Im Super-G hat Kira einen Schritt nach vorne gemacht, in der Abfahrt stand sie eh zuletzt auf dem Podium. Die Strecke in Meribel könnte ihr liegen. Die Dichte im Frauen-Speed ist nicht ganz so hoch. Klar sind da Sofia Goggia, Lara Gut und Corinne Suter, aber in der Abfahrt gehört Kira definitiv zu den fünf, sechs Top-Anwärterinnen auf eine Medaille.

Wenn wir über Medaillen sprechen, war es das wahrscheinlich schon aus DSV-Sicht, oder?

Bei den Männern im Speed weiß man nie! Vor zwei Jahren hätte auch niemand gedacht, dass Romed Baumann und Andreas Sander zu Silber fahren. Zuletzt waren die beiden auch wieder vorn dabei. Die Abfahrtsmannschaft ist ein bisschen eine Wundertüte: An einem guten Tag ist da schon eine Überraschung drin.

Wie schätzen Sie die Situation von Thomas Dreßen ein? Der Speed-Spezialist klang nach den Kitzbühel-Rennen schon ganz schön nachdenklich, was seine weitere Karriere angeht.

Der hat schon wirklich eine harte Verletzungsserie hinter sich. Ich war auch mal zwei Jahre lang komplett raus - das Jahr danach ist einfach schwierig. Dafür, dass er so lange weg war, hat er eh schon wieder ganz gute Rennen gezeigt. Ich würde ihm wünschen, dass er einen langen Atem behält. Aber Grundvoraussetzung ist natürlich, dass körperlich alles geht. Ich hoffe, dass sich das bei ihm stabilisiert. Aber wenn dir der Körper an jedem Tag das Leben schwermacht. . . Auf dem Niveau musst du einfach alle sieben Sachen beieinanderhaben. Wenn du permanent nur am Kämpfen bist, dass dir nichts wehtut, wie willst du da noch Gas geben?

Ein Blick noch auf den Weltskiverband FIS: Es wird die erste WM unter dem extrem streitbaren Präsidenten Johan Eliasch sein. Sie kennen ihn ja aus Ihrer Zeit als Athletin, oder?
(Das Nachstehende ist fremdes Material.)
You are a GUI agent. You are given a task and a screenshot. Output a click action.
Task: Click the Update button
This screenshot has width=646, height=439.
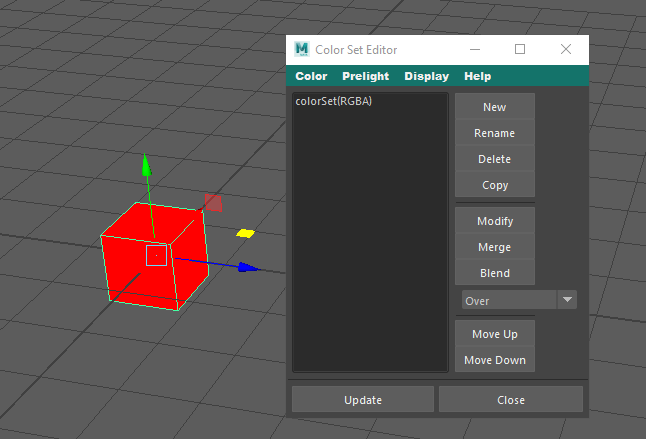click(362, 400)
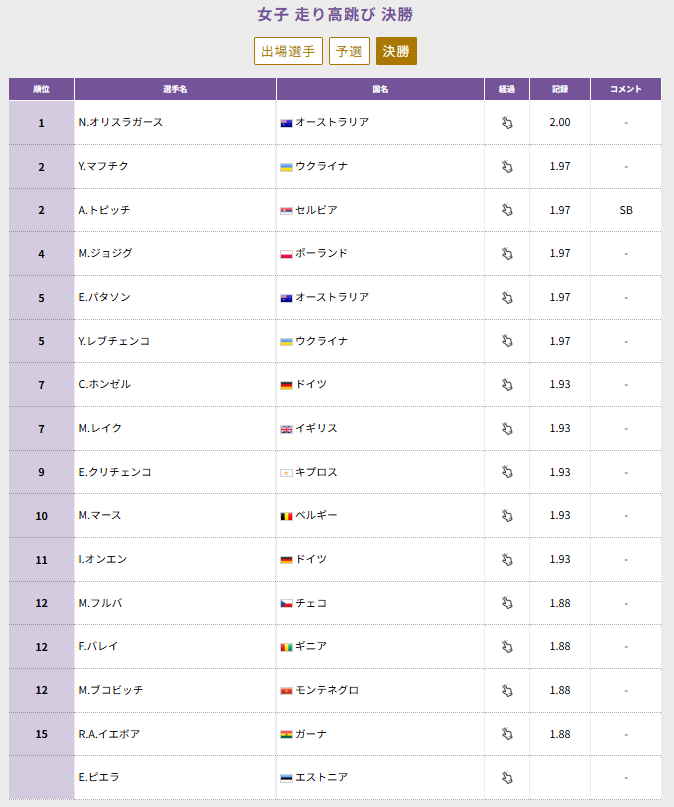The width and height of the screenshot is (674, 807).
Task: Click athlete name M.レイク
Action: coord(100,428)
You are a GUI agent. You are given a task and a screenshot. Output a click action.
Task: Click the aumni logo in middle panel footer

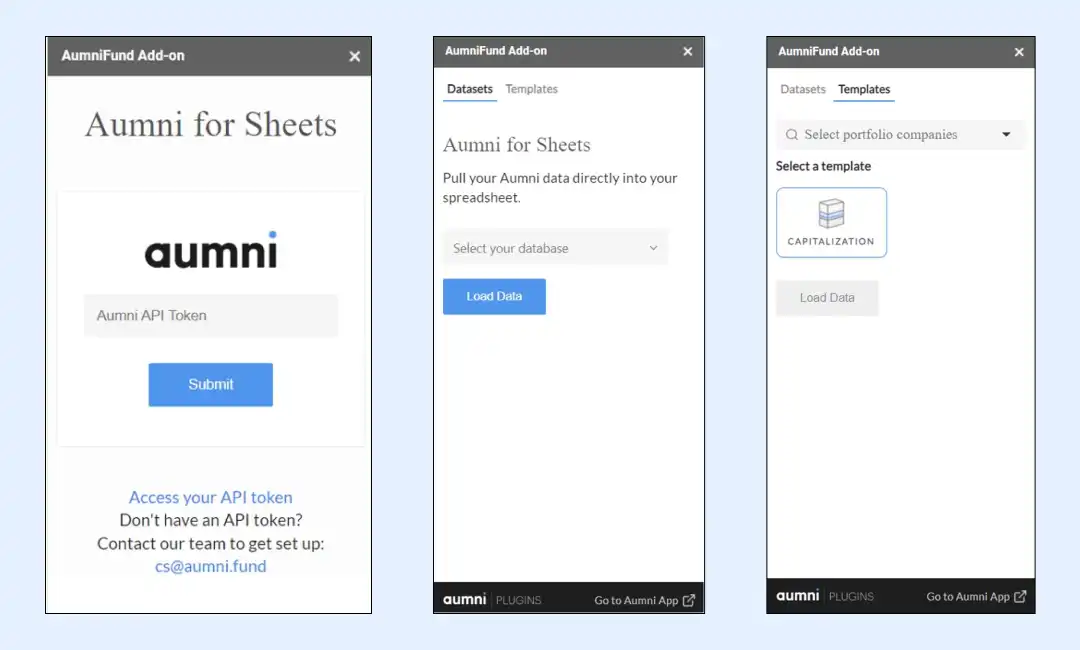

Ich habe ihn eigentlich schon immer als guten Typen wahrgenommen, aber es hat jetzt sicher viele überrascht, dass er so ganz radikale Pläne hat. Er hat sich mit vielen überworfen, es gibt nun sogar eine Allianz aus Deutschen, Schweizern und Österreichern, die sich gegen ihn verbündet haben. Der Zwist, der da gerade herrscht, ist einfach nur kontraproduktiv. Da braucht es nun Lösungen im Sinne des Sports.